Conservatories: 5 Things To Consider
We’re set for another good summer in the South East and blue skies are raising the question for many people – do I want a conservatory?
It’s definitely a tempting proposition. Cold beers and olives in a warm climate, overlooking the garden. A cosy place to enjoy winter afternoons. The added 7% to your property value it can bring. The opportunity to make the neighbours jealous. The list goes on.
But you have to be careful with glass houses. No stone-throwing certainly, and no mucking about either – you’ve got to ask some important questions when working out whether a conservatory is right for you, and what type you should go for.
- What’s the conservatory intended for? Drinking/dining/reading or relaxing? Or all of the above? The core question is: Do you want the conservatory to expand your living space, or open up your garden? The answer to this will help determine the size, what type of conservatory you should look at, and how the increased space should work.
- What is your budget? Conservatories can vary hugely in price – from £8,000 to £90,000. You can get a lot for your money but determining your budget early will help you set in stone exactly what role the conservatory is going to play in your life.
- How do you want it to look? Do you want the classic Victorian look? Or more of a sun-lounge with a Mediterranean twist? Have a look at different styles before you decide what’s right for you.
- Which direction will it face and how much sun will it get? You don’t want your conservatory to turn into a sweat-box in the summer and a fridge-freezer in the winter. Knowing the orientation of your conservatory can will help you to decide on glass choice and the number of openers you should have.

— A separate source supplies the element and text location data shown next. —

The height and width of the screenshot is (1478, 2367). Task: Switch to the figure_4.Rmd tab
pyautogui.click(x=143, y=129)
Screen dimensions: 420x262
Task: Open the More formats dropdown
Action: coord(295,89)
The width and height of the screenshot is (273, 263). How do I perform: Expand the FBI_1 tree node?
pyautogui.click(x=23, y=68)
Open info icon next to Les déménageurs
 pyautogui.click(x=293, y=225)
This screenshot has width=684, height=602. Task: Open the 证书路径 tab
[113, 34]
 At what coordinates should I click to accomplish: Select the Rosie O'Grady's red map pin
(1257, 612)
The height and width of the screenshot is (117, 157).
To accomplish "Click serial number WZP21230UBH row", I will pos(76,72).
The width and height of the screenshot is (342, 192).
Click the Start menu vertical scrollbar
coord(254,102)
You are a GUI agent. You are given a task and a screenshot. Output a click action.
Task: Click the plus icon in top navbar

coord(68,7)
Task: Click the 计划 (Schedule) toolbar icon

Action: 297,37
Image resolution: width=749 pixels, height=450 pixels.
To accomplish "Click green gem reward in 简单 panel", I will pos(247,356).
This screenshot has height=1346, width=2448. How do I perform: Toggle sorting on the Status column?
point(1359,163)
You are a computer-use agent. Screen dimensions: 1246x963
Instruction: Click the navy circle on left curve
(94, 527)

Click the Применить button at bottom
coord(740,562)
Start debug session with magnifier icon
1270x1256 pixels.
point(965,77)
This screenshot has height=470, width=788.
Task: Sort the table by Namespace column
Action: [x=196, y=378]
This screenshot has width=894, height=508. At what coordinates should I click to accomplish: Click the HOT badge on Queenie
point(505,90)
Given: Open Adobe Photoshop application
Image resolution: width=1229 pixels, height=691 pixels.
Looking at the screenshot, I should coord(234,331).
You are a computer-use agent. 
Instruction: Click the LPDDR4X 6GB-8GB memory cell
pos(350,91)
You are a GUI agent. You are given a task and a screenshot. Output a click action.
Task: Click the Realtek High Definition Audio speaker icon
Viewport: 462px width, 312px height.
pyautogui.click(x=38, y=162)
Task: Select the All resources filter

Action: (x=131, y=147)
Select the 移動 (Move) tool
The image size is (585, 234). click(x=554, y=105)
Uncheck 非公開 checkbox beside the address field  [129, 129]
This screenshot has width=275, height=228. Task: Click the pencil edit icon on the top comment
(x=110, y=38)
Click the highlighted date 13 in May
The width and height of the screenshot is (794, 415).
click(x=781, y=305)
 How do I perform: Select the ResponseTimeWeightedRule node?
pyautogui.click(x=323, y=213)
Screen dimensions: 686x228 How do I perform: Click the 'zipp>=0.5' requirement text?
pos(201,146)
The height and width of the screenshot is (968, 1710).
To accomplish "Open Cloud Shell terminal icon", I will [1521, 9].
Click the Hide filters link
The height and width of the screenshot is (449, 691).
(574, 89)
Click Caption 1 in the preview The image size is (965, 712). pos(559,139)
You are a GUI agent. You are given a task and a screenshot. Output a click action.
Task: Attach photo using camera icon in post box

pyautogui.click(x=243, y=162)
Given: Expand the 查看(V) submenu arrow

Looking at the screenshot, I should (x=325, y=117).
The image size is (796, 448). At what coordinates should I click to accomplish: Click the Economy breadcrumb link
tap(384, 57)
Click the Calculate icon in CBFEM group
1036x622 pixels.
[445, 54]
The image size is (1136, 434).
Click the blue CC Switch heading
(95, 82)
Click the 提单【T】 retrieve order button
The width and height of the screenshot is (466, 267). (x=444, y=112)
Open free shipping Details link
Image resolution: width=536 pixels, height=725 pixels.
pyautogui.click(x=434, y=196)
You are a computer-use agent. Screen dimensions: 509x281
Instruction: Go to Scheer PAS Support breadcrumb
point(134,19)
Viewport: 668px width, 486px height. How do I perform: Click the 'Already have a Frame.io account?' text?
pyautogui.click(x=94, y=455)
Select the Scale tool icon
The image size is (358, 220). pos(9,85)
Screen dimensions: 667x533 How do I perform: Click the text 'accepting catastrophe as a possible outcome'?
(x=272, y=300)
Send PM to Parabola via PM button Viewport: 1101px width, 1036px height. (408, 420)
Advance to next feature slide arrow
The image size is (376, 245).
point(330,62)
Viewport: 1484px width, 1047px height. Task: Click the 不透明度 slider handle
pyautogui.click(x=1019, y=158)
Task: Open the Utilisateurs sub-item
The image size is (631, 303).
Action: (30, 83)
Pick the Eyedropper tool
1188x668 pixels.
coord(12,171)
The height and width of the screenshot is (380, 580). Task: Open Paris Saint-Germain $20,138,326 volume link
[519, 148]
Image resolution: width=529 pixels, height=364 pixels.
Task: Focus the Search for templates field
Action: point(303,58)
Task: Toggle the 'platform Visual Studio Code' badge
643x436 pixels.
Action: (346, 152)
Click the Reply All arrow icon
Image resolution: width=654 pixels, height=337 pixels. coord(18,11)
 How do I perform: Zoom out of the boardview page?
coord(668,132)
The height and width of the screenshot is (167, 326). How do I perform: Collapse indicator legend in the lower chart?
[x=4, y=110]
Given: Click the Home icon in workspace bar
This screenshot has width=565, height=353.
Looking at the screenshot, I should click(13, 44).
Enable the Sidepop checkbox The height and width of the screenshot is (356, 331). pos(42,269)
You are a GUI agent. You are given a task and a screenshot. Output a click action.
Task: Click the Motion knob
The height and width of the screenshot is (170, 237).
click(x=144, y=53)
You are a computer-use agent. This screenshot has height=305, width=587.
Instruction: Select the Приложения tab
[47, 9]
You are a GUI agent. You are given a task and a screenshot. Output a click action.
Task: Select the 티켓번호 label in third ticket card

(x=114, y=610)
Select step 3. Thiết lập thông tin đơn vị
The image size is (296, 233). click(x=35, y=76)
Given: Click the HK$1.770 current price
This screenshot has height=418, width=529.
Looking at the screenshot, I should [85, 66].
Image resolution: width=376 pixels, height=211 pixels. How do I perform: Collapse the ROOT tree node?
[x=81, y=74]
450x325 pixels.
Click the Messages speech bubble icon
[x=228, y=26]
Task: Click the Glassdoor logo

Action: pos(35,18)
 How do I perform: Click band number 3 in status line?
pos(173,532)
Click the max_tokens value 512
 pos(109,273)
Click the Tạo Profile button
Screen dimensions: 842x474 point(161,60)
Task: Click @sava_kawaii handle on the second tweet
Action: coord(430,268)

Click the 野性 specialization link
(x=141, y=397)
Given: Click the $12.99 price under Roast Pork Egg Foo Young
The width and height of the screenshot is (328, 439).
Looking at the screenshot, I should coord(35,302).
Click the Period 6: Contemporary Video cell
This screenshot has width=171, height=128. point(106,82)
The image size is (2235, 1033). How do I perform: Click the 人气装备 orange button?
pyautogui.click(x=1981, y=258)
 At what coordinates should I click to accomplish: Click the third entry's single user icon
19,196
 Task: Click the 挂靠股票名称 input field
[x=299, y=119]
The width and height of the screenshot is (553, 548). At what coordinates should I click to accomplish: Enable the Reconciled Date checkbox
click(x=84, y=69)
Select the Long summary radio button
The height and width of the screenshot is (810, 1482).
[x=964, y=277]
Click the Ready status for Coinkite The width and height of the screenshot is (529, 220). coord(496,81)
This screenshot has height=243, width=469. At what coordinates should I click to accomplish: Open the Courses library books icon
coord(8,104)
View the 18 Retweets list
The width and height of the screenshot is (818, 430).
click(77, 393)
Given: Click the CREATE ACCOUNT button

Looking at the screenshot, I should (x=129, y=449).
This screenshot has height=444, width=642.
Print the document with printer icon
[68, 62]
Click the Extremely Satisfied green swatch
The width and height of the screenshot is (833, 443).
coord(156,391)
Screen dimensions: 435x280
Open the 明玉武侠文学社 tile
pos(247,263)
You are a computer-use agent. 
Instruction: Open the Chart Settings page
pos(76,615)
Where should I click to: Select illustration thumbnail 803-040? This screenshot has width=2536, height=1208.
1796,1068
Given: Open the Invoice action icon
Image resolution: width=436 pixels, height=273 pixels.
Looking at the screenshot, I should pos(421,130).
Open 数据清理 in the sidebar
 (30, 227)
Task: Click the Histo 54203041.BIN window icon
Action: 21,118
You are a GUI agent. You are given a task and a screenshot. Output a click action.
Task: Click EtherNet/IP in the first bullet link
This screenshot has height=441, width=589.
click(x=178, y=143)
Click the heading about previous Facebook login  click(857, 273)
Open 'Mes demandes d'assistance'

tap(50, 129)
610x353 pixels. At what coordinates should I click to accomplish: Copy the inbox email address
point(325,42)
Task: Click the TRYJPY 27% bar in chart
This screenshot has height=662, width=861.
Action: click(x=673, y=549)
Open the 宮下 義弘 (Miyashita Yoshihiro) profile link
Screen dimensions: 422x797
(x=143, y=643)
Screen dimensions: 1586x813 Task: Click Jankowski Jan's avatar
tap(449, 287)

Ideally, your supplier should help with this to ensure that once it is built you are happy with your investment.
- Will you need planning permission? This seems obvious but is often overlooked. In many cases, you won’t need planning permission but if you do, your supplier should be able to provide plenty of advice and make the application for you.
Don’t worry, though. You don’t have to sit at a desk, pen in hand, desperately trying to figure out a definitive answer to these questions on your own. It can, and should, be a collaborative process with your supplier. They should be able to guide you to a solution that fits you, long-term.